• **Requirement**: Your copy should match the entries exactly, except that it holds no pictures.

(Saved entries)
:::::
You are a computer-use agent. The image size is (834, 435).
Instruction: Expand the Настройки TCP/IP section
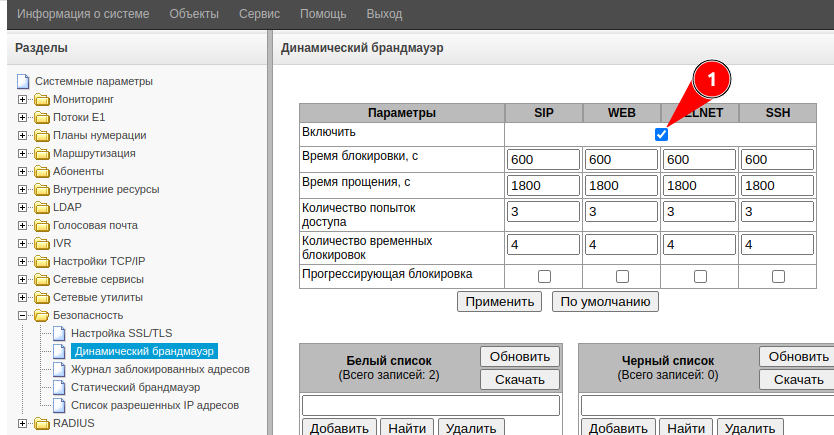22,262
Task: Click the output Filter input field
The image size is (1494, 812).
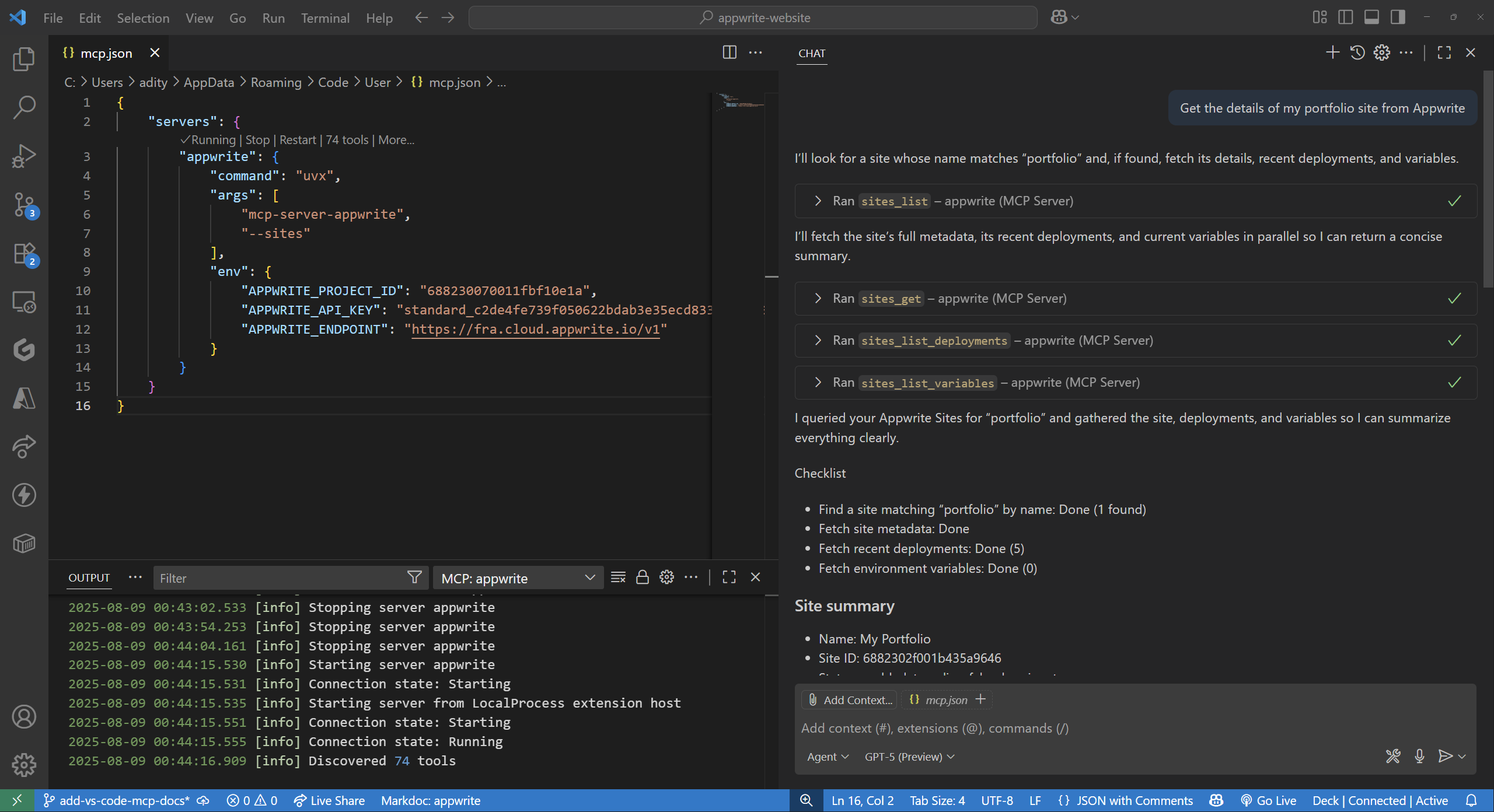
:::::
• **Exercise solution**:
You are a computer-use agent. The image size is (834, 435).
Instruction: Expand the Настройки TCP/IP section
22,262
Task: Click the output Filter input field
The image size is (1494, 812).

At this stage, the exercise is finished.